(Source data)
·····
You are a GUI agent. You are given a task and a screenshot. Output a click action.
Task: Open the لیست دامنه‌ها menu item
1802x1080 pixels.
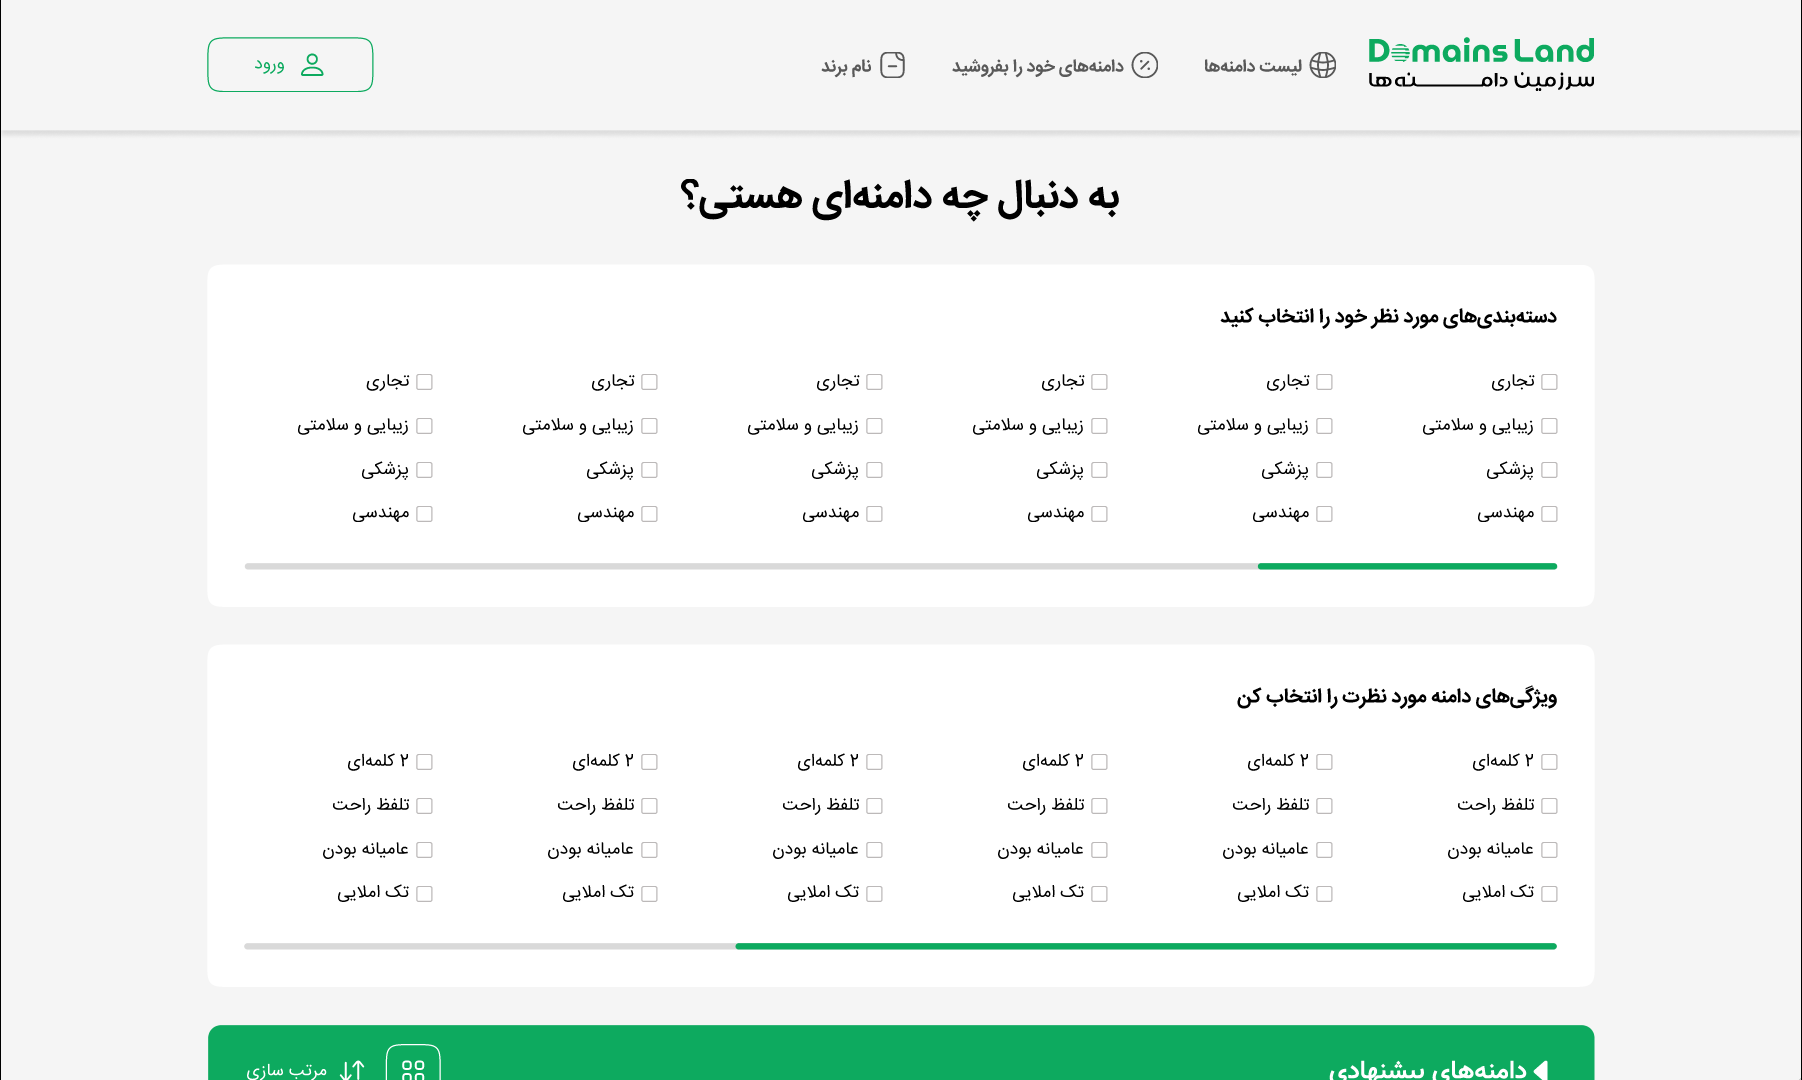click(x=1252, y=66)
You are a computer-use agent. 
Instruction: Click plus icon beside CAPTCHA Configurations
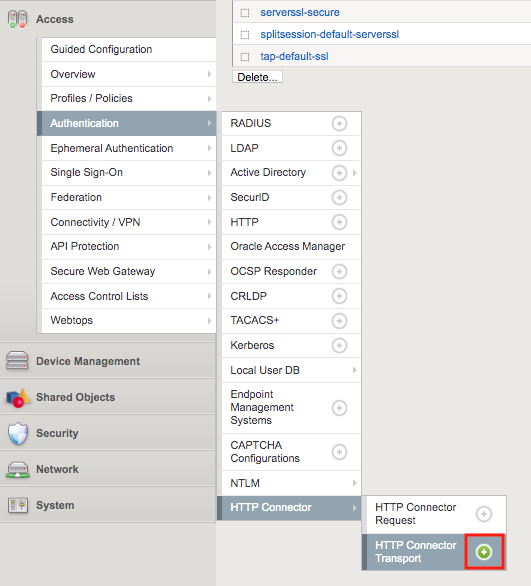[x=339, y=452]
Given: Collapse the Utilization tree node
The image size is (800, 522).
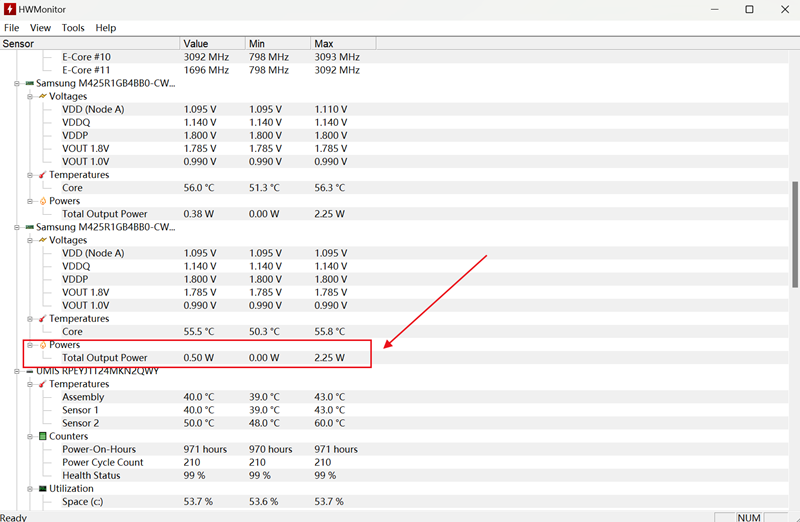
·····
To do — Give again, word for word, each line from the one holding "1802x1080 pixels." through the end of the entries, and leave out any picture.

Finished exercise —
1802x1080 pixels.
click(x=1252, y=66)
You are a computer-use agent. 
Instruction: Click plus icon beside CAPTCHA Configurations
[x=339, y=452]
Given: Collapse the Utilization tree node
The image size is (800, 522).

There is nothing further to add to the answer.